AIM OF THE EXERCISE
Say whether each statement agrees with the abstract on inkjet-printed organic solar cells below, answering yes or no and quoting the deciding words: 1. The solar cells on glass/ITO reached power conversion efficiencies of up to 7%. 2. The surfaces of the 3D object were tilted by angles of up to 45°. 3. The bottom electrode was inkjet-printed from a copper ink.

All inkjet-printed organic solar cells on 3D objects

Abstract

Abstract Drop-on-demand inkjet printing is a promising and commercially relevant technology for producing organic electronic devices of arbitrary shape on a wide variety of different substrates. In this work we transfer the inkjet printing process of organic photovoltaic devices from 2D to 3D substrates, using a 5-axis robot system equipped with a multi-nozzle inkjet printing unit. We present a ready-to-use 3D printing system for industrial application, using a 5-axis motion system controlled by commercial 3D motion software, combined with a commonly used multi-nozzle inkjet print head controlled by the corresponding printing software. The very first time inkjet-printed solar cells on glass/ITO with power conversion efficiencies (PCEs) of up to 7% are realized on a 3D object with surfaces tilted by angles of up to 60° against the horizontal direction. Undesired ink flow during deposition of the inkjet-printed layers was avoided by proper ink formulation. In order to be able to print organic (opto-)electronic devices also on substrates without sputtered indium tin oxide bottom electrode, the bottom electrode was inkjet-printed from silver nanoparticle (AgNP) ink, resulting in the first all inkjet-printed (i.e. including bottom electrode) solar cell on a 3D object ever with a record PCE of 2.5%. This work paves the way for functionalizing even complex objects, such as cars, mobile phones, or ‘Internet of Things’ applications with inkjet-printed (opto-)electronic devices.

EXCERPTED RECORDS
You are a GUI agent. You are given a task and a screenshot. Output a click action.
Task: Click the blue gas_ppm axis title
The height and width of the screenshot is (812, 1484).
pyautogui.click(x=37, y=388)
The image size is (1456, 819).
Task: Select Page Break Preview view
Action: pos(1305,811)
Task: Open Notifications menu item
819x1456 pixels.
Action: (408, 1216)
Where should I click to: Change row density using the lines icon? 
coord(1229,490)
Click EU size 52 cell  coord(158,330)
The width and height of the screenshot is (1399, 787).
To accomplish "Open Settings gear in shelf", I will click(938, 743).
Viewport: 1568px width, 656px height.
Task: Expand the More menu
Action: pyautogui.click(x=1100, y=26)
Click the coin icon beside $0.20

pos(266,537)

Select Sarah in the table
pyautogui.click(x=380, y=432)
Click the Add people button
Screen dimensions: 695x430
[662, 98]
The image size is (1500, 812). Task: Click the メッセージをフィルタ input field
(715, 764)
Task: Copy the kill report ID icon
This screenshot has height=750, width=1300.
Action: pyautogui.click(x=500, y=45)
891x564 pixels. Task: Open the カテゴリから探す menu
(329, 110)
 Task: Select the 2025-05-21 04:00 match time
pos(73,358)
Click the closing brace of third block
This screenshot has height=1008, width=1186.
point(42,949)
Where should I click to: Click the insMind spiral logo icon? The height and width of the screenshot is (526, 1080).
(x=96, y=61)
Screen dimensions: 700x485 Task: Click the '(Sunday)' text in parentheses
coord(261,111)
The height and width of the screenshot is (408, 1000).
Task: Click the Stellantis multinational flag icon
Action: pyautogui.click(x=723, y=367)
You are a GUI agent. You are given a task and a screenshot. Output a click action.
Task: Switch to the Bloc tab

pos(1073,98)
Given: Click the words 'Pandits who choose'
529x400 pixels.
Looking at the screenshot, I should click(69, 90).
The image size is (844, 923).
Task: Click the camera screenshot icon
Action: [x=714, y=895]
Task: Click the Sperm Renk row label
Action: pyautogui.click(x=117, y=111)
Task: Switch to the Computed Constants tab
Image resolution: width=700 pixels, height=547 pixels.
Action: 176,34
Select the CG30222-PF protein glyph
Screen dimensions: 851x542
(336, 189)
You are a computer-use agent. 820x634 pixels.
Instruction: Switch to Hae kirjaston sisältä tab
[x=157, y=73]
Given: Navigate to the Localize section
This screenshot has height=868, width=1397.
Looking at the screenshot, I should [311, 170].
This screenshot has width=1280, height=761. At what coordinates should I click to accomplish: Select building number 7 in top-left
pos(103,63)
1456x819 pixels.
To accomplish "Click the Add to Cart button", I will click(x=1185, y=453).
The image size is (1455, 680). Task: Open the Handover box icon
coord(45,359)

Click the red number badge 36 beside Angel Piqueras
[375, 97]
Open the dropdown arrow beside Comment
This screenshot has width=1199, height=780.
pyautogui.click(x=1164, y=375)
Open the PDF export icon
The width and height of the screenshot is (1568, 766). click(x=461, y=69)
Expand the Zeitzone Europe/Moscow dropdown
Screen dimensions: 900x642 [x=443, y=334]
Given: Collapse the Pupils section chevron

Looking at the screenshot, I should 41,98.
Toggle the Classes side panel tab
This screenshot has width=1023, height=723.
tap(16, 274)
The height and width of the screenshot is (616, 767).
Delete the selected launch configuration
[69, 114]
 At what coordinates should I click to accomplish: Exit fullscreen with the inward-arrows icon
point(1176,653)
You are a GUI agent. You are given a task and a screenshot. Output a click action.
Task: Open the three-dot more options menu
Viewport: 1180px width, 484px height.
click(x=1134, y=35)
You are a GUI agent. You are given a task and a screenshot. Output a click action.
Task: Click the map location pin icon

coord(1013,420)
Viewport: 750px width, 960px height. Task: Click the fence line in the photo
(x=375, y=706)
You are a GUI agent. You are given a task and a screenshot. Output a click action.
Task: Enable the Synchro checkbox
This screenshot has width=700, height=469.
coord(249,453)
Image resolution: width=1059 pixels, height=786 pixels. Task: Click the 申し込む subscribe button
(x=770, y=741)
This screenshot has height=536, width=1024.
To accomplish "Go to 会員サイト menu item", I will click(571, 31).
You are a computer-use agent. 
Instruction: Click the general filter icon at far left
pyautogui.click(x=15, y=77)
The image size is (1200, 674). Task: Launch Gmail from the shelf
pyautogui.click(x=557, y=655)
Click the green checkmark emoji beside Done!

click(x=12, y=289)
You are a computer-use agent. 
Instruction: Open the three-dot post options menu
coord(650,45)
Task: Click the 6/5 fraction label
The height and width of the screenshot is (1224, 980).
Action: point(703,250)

RESPONSE AREA
1. Yes: "power conversion efficiencies (PCEs) of up to 7%"
2. No: "tilted by angles of up to 60° against the horizontal direction"
3. No: "the bottom electrode was inkjet-printed from silver nanoparticle (AgNP) ink"